▶ **Instructions for the task**
From the following material, work out how many lines include the string "Larry"; respond with the number only.

================================

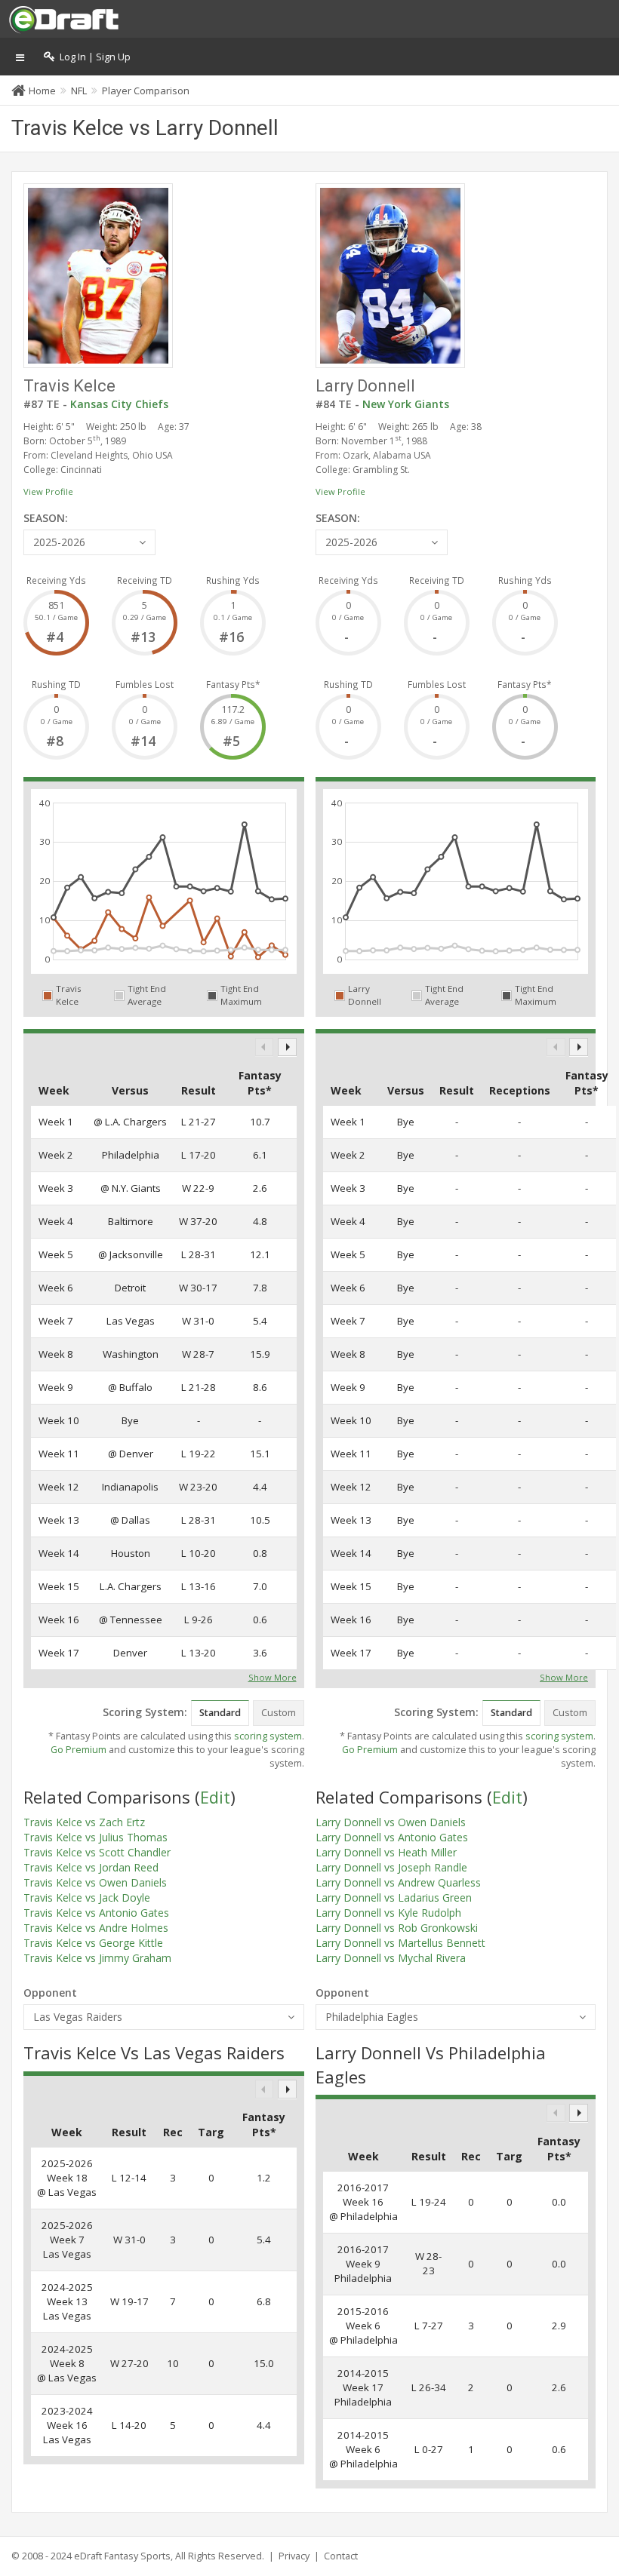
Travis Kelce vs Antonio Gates (96, 1912)
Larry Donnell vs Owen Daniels (391, 1822)
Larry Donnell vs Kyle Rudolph (388, 1912)
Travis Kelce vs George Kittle (93, 1943)
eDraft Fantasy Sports (122, 2556)
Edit (215, 1796)
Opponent (50, 1992)
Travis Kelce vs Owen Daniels (95, 1882)
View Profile (48, 491)
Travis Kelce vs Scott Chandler (97, 1852)
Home (42, 90)
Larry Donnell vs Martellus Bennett (400, 1943)
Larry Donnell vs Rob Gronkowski (397, 1927)
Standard (220, 1712)
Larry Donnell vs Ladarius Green (394, 1897)
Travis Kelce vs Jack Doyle (86, 1897)
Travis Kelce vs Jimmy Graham (97, 1958)
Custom (278, 1712)
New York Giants (405, 404)
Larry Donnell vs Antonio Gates (392, 1837)
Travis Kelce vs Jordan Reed (91, 1867)
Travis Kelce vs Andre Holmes (95, 1927)
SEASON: (45, 518)
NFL (79, 90)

================================

▶ **Written response**
6